Recently, we have considered the effects of an additional metal layer above the single metal-dielectric (MD) surface that is generally used in typical SPCE substrates.10,11 It was observed that in planar metal-dielectric-metal (MDM) substrates, the coupling of fluorescence to the Fabry-Pérot-like modes leads to the guiding of emission in a direction normal to the MDM substrate.10–13 The MDM substrates thus allow excitation with light that is perpendicular to the substrate plane and provide emission within a narrow angular distribution that is normal to the plane. The occurrence of beaming emission from such simple structures is an interesting result and can have many applications. The MDM structures can be readily adapted for use in microarray formats, for directional fluorescence studies with multiple probes, for bio-sensing and optical signage.
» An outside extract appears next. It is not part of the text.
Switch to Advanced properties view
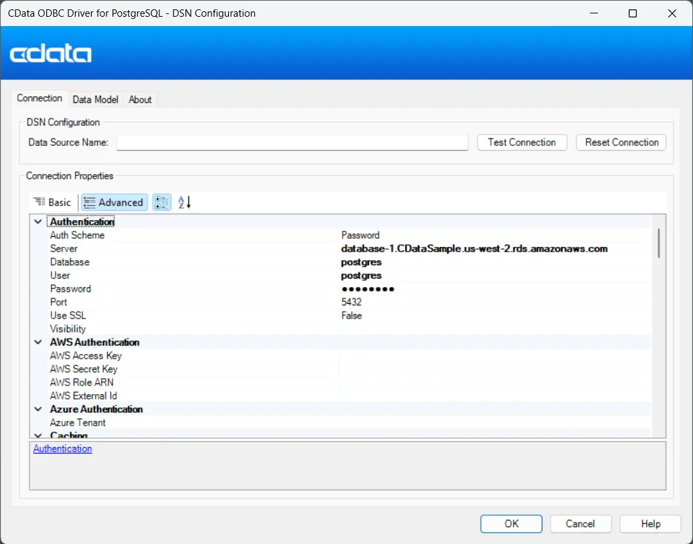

Moreover, it is possible to tailor the emission from various dye molecules emitting in the NIR, visible or UV/blue region, in a simple and flexible manner by changing the design parameters of the MDM structure and the nature of the metallic layer.11
The observation of directional emission from MDM substrates, led us to investigate a combination of plasmonic and photonic structures.14 We have recently reported on the occurrence of emission normal to the surface of a hybrid structure consisting of a metal layer and a truncated 1-dimensional photonic crystal (1DPC), due to coupling with Tamm states (Tamm-state-coupled emission, TSCE).14,15 Knowledge of the existence of Tamm states is relatively new. These states appear between two adjacent 1DPCs with overlapping photonic band gaps or between a 1DPC and a metal film.16,17 The latter are also called Tamm plasmon polaritons.
In the light of these new results, we were encouraged to carry out further detailed investigations on the optical modes that exist in MDM structures. In the present study, we have simulated the reflectivity dispersion plots and electric field intensity distributions for these structures, to understand the factors that affect the coupling efficiency and the spatial distribution of emission from dye molecules within MDM substrates. In addition to nearly symmetric MDM substrates that are composed of the same metal in both the top and bottom layers, we have also considered MDM substrates with mixed metal layers as an attempt to control the color, intensity and angular divergence of the emitted light. The effect of dye location in determining the nature of the coupled emission observed from the MDM substrate has been studied. The present results and analyses will be valuable to interpret the fluorescence properties in various MDM substrates and to design suitable structures for future fluorescence applications.
Experimental Methods
Materials
The metals, Au and Ag (purity 99.999%), poly(vinylalcohol) (PVA, MW 13000-23000) and Sulforhodamine 101 (S101) were purchased from Sigma-Aldrich. Glass microscope slides were obtained from VWR.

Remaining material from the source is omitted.